Overall, micronization at 120 °C showed the best improvement in functional properties of GBF and this makes it suitable for potential application for the manufacture of instant breakfast products, baked goods and pasta. In addition, the micronized GBF cultivars retained high RS, suggesting potential health benefits for people with diabetes and obesity. © 2023 The Authors. Journal of The Science of Food and Agriculture published by John Wiley & Sons Ltd on behalf of Society of Chemical Industry.

摘要

背景

食用绿香蕉粉(GBF)产品与降低血糖指数(GI)和降低 2 型糖尿病和肥胖风险有关。
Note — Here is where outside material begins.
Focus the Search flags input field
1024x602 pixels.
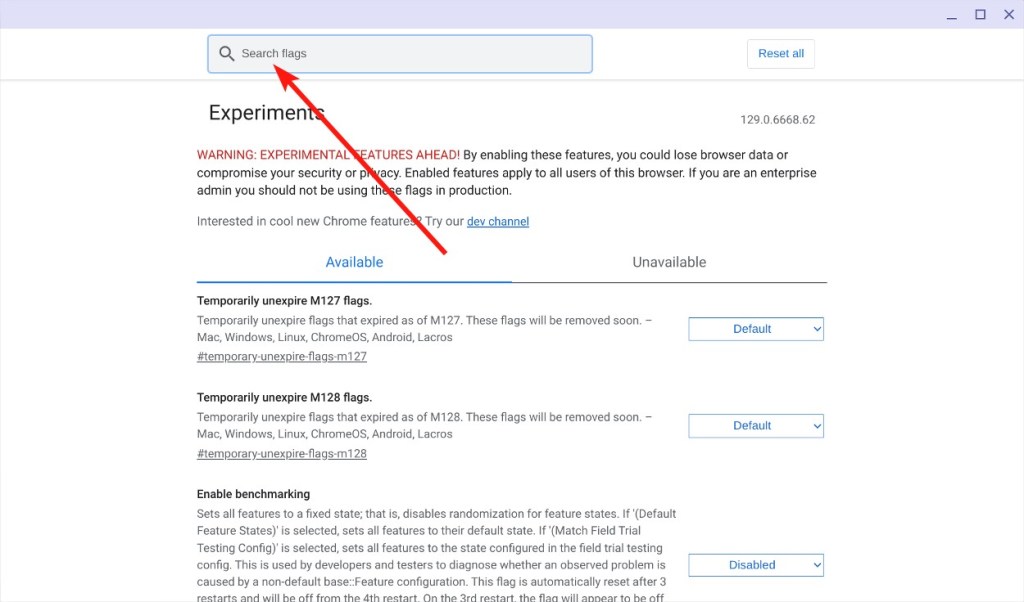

本研究的目的是研究微细化(高强度红外加热法)对南非五种 GBF 品种的分子、微观结构和体外淀粉消化率的影响。GBF 在三个表面温度(90、120 和 150°C 下 30 分钟)下进行微细化,使用 Megazyme 试剂盒测定体外淀粉消化率。

结果

与对照(未微细化的 GBF)相比,五种 GBF 品种在最高温度(150°C)下微细化时,膨胀力增加了 6.00%。微细化略微降低了 GBF 品种的抗性淀粉(RS),最高可达 8.63%。FHIA-01 品种的 RS 最高(86.50%),而 Grande Naine-150°C 品种的 RS 最低(76.00%)。所有品种和所有微细化温度下,微细化和对照 GBF 均表现出相似的 X 射线衍射图谱。同样,傅里叶变换红外光谱观察到,微细化并没有改变 GBF 的功能特性。扫描电子显微镜显示,微细化后淀粉颗粒的表面形态发生了变化,这取决于温度。

结论

总体而言,在 120°C 下微细化显示出对 GBF 功能特性的最佳改善,这使其适合潜在应用于即时早餐产品、烘焙食品和面食的制造。此外,微细化的 GBF 品种保留了高 RS,这表明对糖尿病和肥胖患者具有潜在的健康益处。© 2023 作者。John Wiley & Sons Ltd 代表化学工业协会出版的《食品科学杂志》。